[Stored dataset items]
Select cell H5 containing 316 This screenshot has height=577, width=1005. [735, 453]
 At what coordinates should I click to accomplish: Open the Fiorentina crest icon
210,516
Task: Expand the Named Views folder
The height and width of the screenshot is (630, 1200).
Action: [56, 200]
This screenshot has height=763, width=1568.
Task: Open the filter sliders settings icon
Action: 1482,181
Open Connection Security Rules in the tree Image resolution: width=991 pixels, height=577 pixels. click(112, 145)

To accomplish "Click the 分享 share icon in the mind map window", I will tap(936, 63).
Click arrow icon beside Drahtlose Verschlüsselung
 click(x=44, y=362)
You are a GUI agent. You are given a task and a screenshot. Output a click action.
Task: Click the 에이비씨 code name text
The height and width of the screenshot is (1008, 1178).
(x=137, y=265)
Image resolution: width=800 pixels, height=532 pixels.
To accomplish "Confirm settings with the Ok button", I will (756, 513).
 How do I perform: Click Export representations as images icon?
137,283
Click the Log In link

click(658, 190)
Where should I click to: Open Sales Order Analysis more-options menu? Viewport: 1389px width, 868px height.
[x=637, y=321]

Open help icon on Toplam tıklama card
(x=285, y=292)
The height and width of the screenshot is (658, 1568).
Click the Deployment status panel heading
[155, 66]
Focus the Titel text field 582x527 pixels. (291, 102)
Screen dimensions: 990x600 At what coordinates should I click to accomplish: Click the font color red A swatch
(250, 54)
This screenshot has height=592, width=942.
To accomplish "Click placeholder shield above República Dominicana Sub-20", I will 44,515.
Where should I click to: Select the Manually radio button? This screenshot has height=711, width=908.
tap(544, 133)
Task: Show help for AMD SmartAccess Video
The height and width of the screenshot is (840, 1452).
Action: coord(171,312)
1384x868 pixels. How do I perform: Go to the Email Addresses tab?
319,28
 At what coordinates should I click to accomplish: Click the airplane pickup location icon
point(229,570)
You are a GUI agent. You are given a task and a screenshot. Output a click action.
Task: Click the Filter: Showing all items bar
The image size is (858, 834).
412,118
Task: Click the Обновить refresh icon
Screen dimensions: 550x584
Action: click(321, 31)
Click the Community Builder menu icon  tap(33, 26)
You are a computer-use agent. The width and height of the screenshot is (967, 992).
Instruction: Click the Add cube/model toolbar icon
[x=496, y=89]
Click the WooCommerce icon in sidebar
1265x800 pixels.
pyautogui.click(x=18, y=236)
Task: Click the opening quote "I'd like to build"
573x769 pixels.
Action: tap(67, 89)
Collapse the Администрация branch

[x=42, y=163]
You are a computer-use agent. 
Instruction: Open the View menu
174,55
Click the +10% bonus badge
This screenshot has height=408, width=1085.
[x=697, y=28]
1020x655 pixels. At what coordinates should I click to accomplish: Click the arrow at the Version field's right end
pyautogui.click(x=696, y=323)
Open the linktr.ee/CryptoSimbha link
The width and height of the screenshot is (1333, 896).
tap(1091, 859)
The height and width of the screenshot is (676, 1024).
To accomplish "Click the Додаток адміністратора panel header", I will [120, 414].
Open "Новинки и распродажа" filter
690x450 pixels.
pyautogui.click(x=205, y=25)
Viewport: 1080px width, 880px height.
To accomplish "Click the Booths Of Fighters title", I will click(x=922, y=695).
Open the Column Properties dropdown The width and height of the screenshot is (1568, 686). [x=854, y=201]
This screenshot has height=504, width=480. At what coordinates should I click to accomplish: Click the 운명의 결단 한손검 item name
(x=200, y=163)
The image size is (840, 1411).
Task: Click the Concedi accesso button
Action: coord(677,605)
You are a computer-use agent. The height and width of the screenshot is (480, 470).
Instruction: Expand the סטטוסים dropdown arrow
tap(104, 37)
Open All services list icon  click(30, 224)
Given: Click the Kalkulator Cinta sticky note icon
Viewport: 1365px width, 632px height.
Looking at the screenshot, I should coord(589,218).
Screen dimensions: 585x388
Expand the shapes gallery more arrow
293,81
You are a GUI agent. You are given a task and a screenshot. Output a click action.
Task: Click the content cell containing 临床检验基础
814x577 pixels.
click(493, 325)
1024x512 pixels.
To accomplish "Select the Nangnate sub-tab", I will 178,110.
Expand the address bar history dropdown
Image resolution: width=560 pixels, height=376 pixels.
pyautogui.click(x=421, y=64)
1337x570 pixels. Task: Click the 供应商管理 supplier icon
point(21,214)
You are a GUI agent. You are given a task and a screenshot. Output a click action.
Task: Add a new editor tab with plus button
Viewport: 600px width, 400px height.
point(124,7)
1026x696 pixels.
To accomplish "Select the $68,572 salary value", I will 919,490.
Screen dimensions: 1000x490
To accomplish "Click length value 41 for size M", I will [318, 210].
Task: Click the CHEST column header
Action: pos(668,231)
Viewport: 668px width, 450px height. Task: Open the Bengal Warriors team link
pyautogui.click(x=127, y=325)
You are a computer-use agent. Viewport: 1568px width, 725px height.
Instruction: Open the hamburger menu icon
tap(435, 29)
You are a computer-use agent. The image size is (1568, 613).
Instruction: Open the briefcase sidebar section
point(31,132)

WHAT YOU WILL DO: Set down each line exactly as it appears, starting at the top of the data and ending at the line containing "The height and width of the screenshot is (658, 1568).", and include no other lines.

ANSWER BELOW:
Select cell H5 containing 316 This screenshot has height=577, width=1005. [735, 453]
 At what coordinates should I click to accomplish: Open the Fiorentina crest icon
210,516
Task: Expand the Named Views folder
The height and width of the screenshot is (630, 1200).
Action: [56, 200]
This screenshot has height=763, width=1568.
Task: Open the filter sliders settings icon
Action: 1482,181
Open Connection Security Rules in the tree Image resolution: width=991 pixels, height=577 pixels. click(112, 145)

To accomplish "Click the 分享 share icon in the mind map window", I will tap(936, 63).
Click arrow icon beside Drahtlose Verschlüsselung
 click(x=44, y=362)
You are a GUI agent. You are given a task and a screenshot. Output a click action.
Task: Click the 에이비씨 code name text
The height and width of the screenshot is (1008, 1178).
(x=137, y=265)
Image resolution: width=800 pixels, height=532 pixels.
To accomplish "Confirm settings with the Ok button", I will (756, 513).
 How do I perform: Click Export representations as images icon?
137,283
Click the Log In link

click(658, 190)
Where should I click to: Open Sales Order Analysis more-options menu? Viewport: 1389px width, 868px height.
[x=637, y=321]

Open help icon on Toplam tıklama card
(x=285, y=292)
The height and width of the screenshot is (658, 1568).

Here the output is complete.